The following is an interview with Melissa Zeph (MZ), managing director and Deb Royals (D), artistic director, of The Justice Theater Project conducted by Meg Buckingham (M), senior marketing & communications officer for the Foundation.  

M: can you tell me a little more about The Justice Theater Project, and why our readers should care about your mission?

D: Of course. Our mission is to use the performing arts to bring to the fore of public attention the needs of the poor, the marginalized and the oppressed. The Company originally began as the Art for Justice Ministry at St. Francis of Assisi Catholic Church in Raleigh. We were doing projects like writing letters to men on NC Death Row, providing dance to women at Raleigh Correction Center for Women, and we also taught creative writing at Raleigh Rescue Mission. We turned that writing into performance, and the people who were a part of the ministry supported that work when it was shown to the public.

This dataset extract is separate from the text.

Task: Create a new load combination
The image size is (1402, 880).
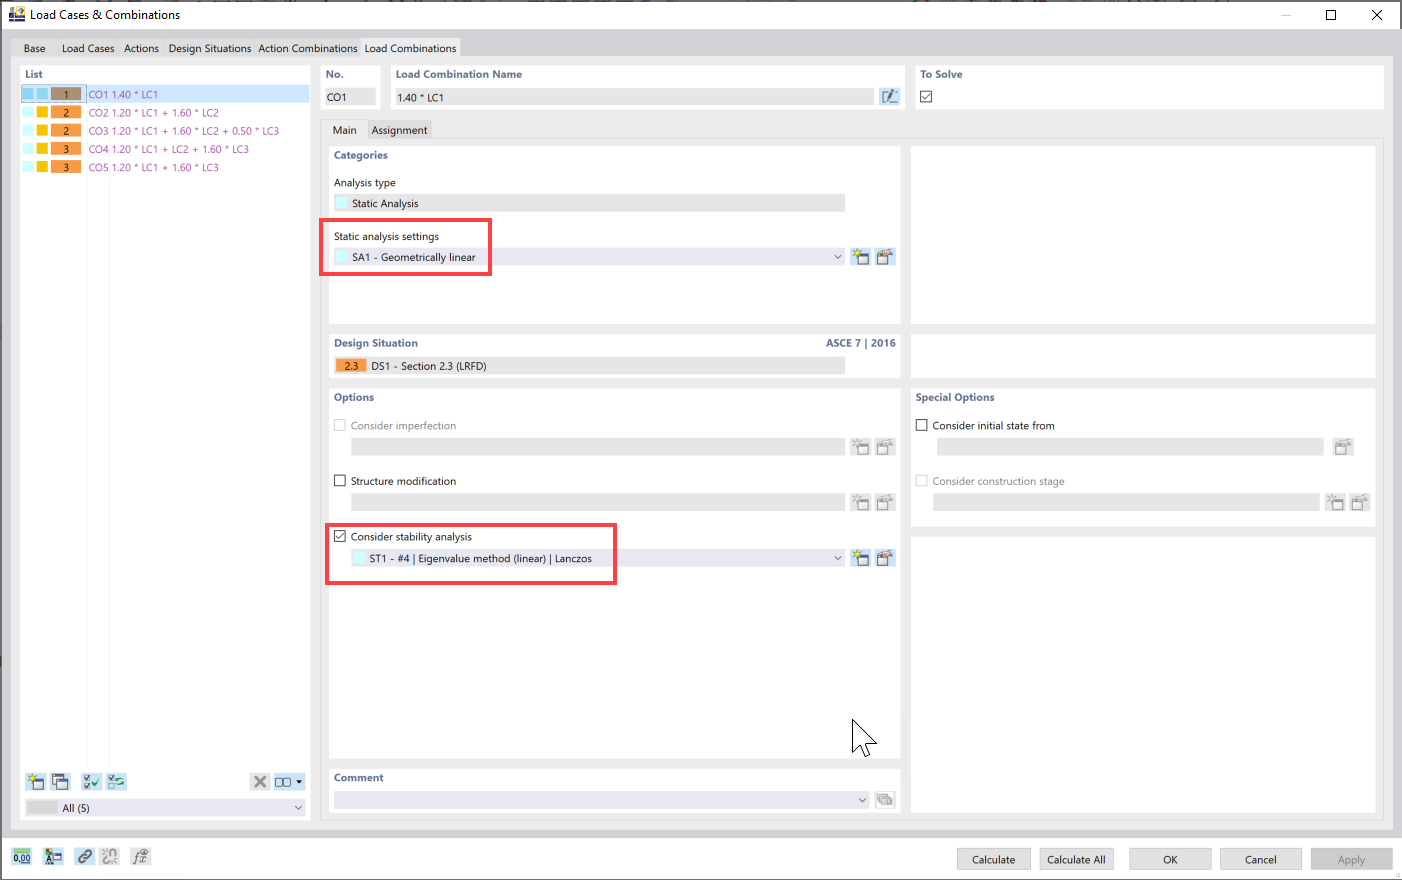Action: pos(35,781)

In 2003, members were at a prayer service commemorating Sept. 11th, and the ministry was providing dance as part of the service. At the end of the service, the priest spoke of the execution of Henry Hunt, and asked that he was kept in people’s prayers. It was at that moment that we decided to find a production that could bring people together in a dialogue around the death penalty here in NC.

Shortly after, we performed “A Lesson before Dying” from the famous Ernest Gains book, and had people speak after the performance to encourage a dialogue about this social concern. 900 people attended that performance, and participated in the dialogue. It wasn’t just the community of this church – it was people from all over. What we realized was that people wanted to learn more, to talk more, about the death penalty in North Carolina. At the second performance, Allan Gell spoke, who had been exonerated from death row, because he wanted to talk to the audience at about what it’s like – that some of the people are first time offenders who were addicted to something, who created a heinous crime to get money for drugs, and now that they are clean, they are calm and they are still human beings. Some of these people are even believed to be not guilty. At the end, a gentleman stood up and said, “You’re telling me that I need to have a place in my heart for these animals?” He replied, “They were all children at some time, and along the way, something broke.”

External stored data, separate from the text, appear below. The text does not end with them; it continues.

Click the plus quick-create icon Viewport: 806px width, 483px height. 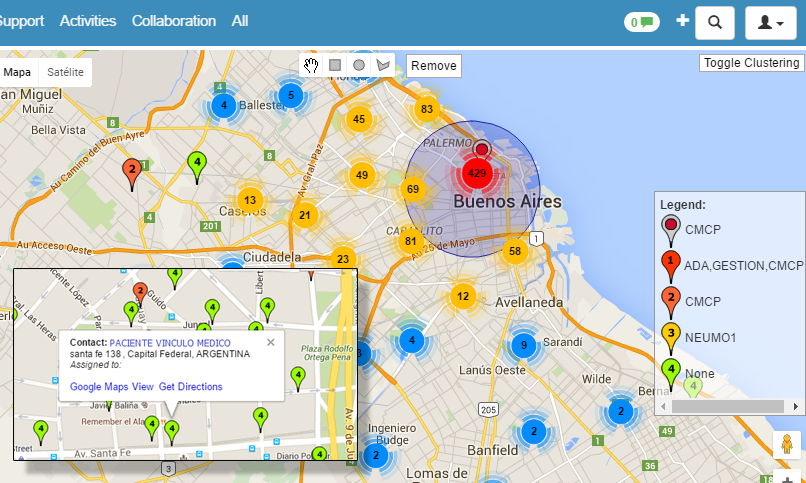pos(682,21)
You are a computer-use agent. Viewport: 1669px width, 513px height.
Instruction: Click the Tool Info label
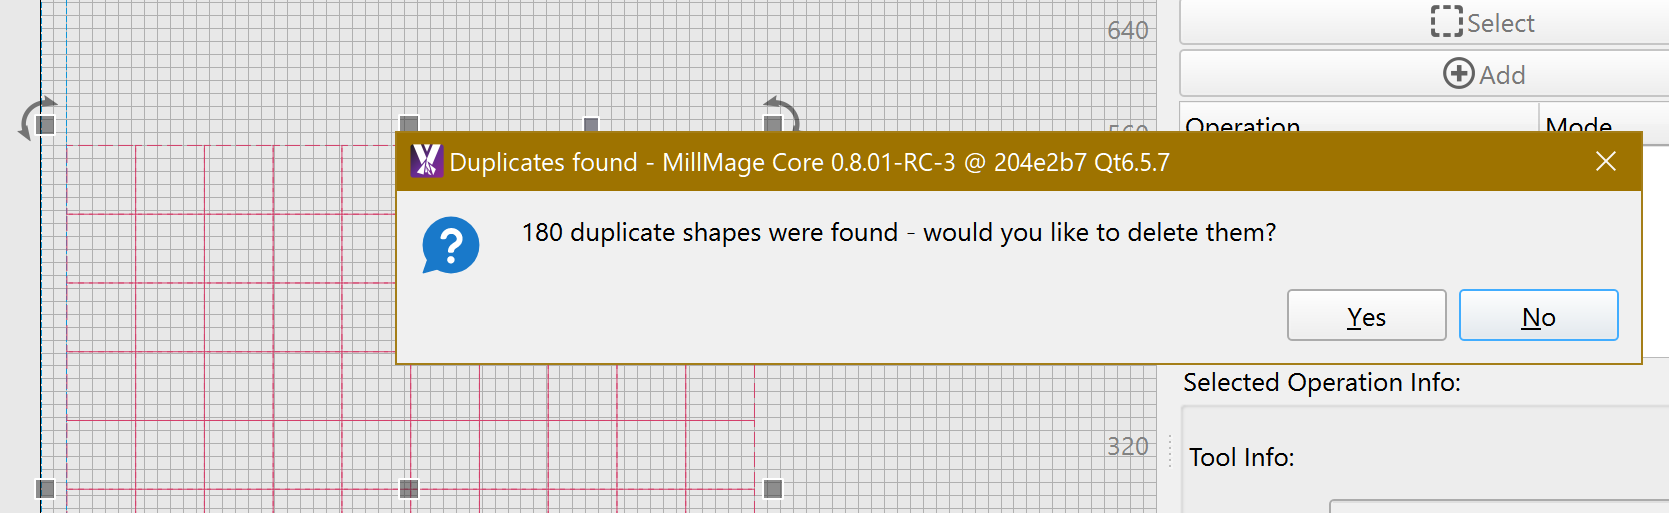coord(1241,457)
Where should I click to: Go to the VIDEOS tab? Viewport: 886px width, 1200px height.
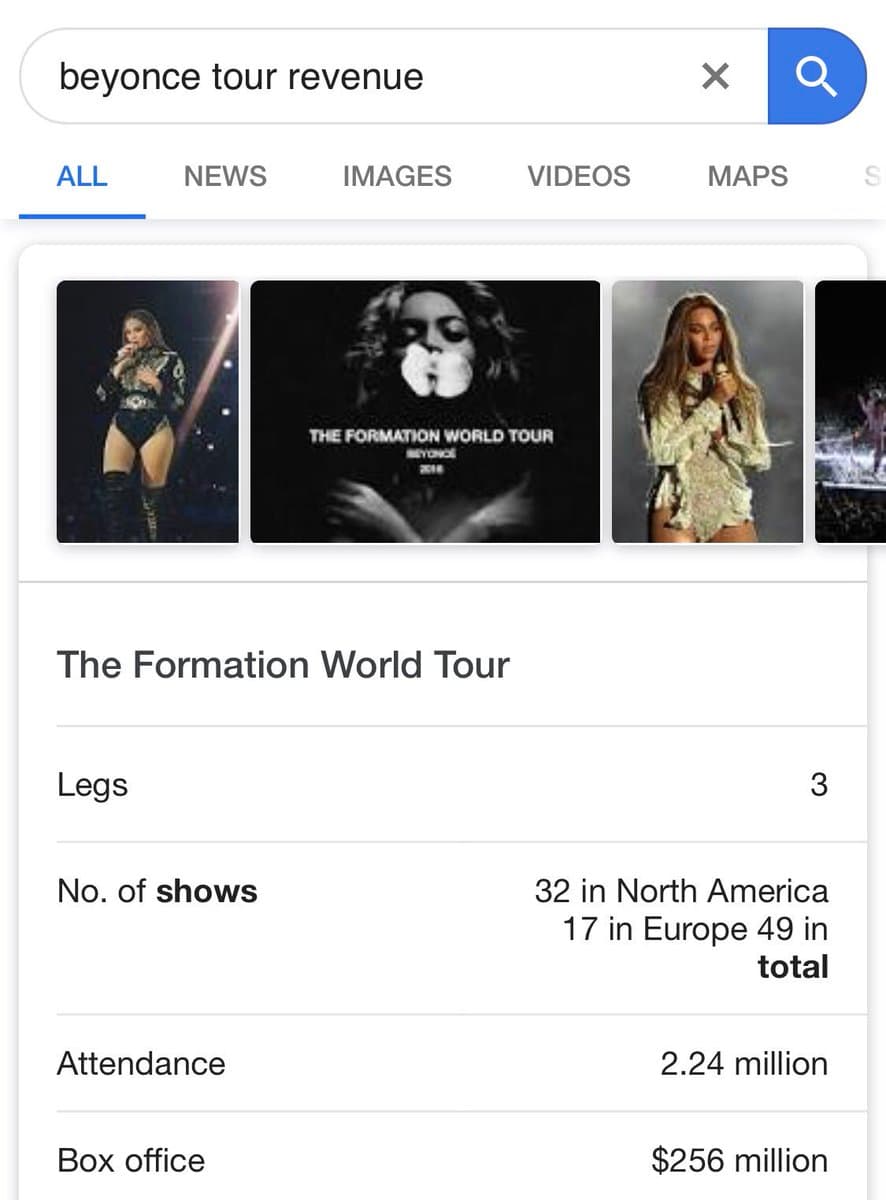point(579,177)
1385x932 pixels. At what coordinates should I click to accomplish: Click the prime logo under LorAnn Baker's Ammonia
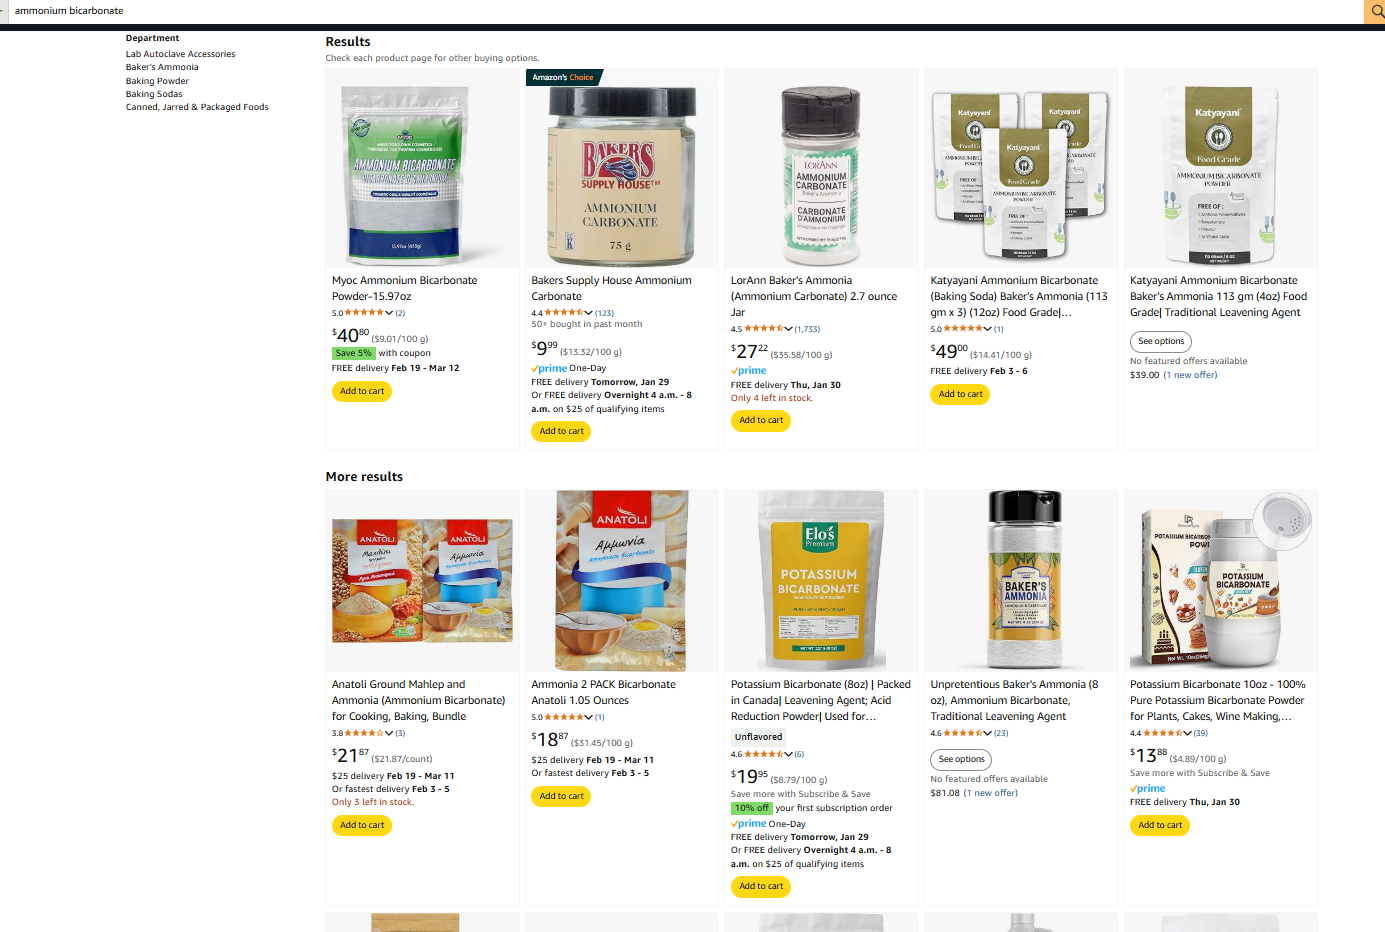[749, 370]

The important lesson here is that if you can weave this programming around performance, people will open up. They want to talk about issues like the death penalty, immigration, mental health, race, poverty, and healthcare. Every season is very intentional – and people come time and time again, some who know us and some who don’t – for this education and discussion.

MZ: I think it’s important to note that we pick a topic of social concern each year, so we can go deeper and deeper into the conversation and leap into action from there. We give free admission to so many people in need, we turn no one away. Many have never experienced live theater, and that’s such an important form of expression.

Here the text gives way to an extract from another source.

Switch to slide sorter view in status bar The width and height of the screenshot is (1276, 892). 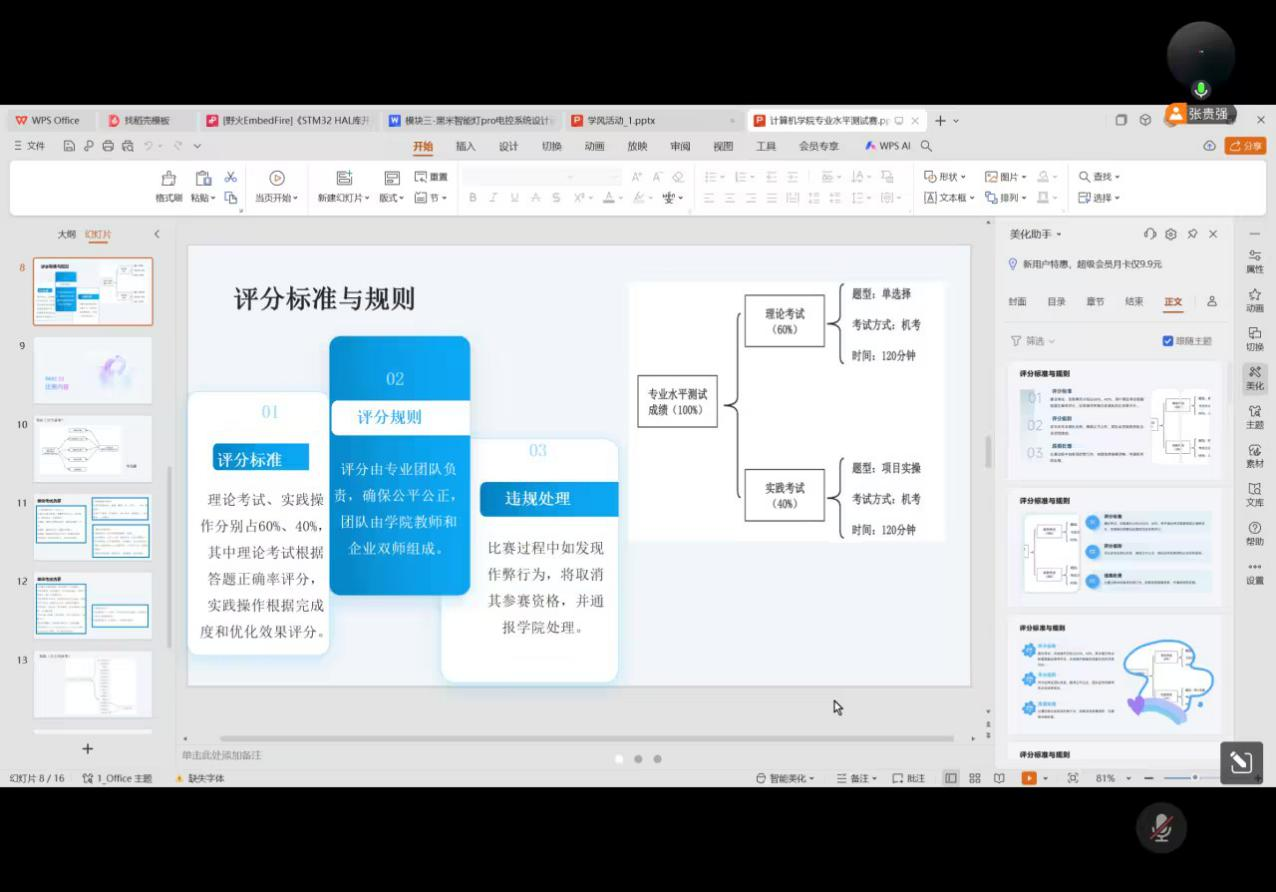[974, 778]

M: Do you think that your partnership with the Foundation this year has helped you make a greater impact?

D: This particular year, we received a grant and created a partnership with the Foundation, and it really was wonderful, because it led to broader collaboration and communication with the other arts groups. In addition to that, it was a wonderful dialogue, listening and realizing that we are all in the same boat.

We were also able to do marketing analysis of our patrons, look at the configurations and demographics, and how you move someone from a one-time visitor to a repeat participant, which has been really helpful to us for the future.

MZ: This isn’t the first time we’ve received funding, and one of the beautiful things we have been able to do was our work at the summer camps at some of the most impoverished areas of the Triangle, and we received funding for our camp for healthy eating at the Emily K Center, as well as the Safety Club camp at Passage Home, the historically black community center (the Raleigh Safety and Community Club). That funding went directly to support us to go in and service that community with performances and yoga, and dance, and children can attend for free.

M: So, if I’m passionate about programs like yours, and want to get involved, how do I do that?

D: If you come to us and are passionate about our issues, we’ll incorporate you – you can work on a set, be on a committee, and join our board. The beauty of that is that the people who are involved are the ones who care the most.

MZ: We have a reputation in the community for creating a family with our actors. They get weary of “look at me” theater, and this is a platform for professionals and advocates to work together to talk about an issue of greater importance. We embrace that.

M:  Go ahead and get on your soapbox for a moment. What would you say is the single biggest issue that you would like our readers to learn more, get passionate, about?  

D: I’d say that people need to educate themselves in regards to their politics right now, and make sure they are educated once election time rolls around. There are a lot of issues on the table, and we all need to be educated.  I’d also like to make sure I state that bigotry isn’t regarded to race. It’s shocking and saddening when I find bigotry among voices of power, and I’m glad we can contribute a voice, and that we have an open platform to do that.

MZ: I’d say that our performances bring people together to heal. We help people heal after tragedies, and I want people to look in other ways – ways like this – to educate and lighten themselves when they need that extra help. It’s important for self-preservation.

As a participant in the New Realities Triangle Regional Initiative Justice Theater Project accomplishments include a stronger definition of their core mission; the establishment of new collaborations and connections with the other nine arts group participants; a deeper look into audience composition; a better understanding of the obstacles each group is facing with funding, marketing, Board participation and staffing; a new way of analyzing and compiling patron data; a “forced” opportunity for company evaluation and introspection.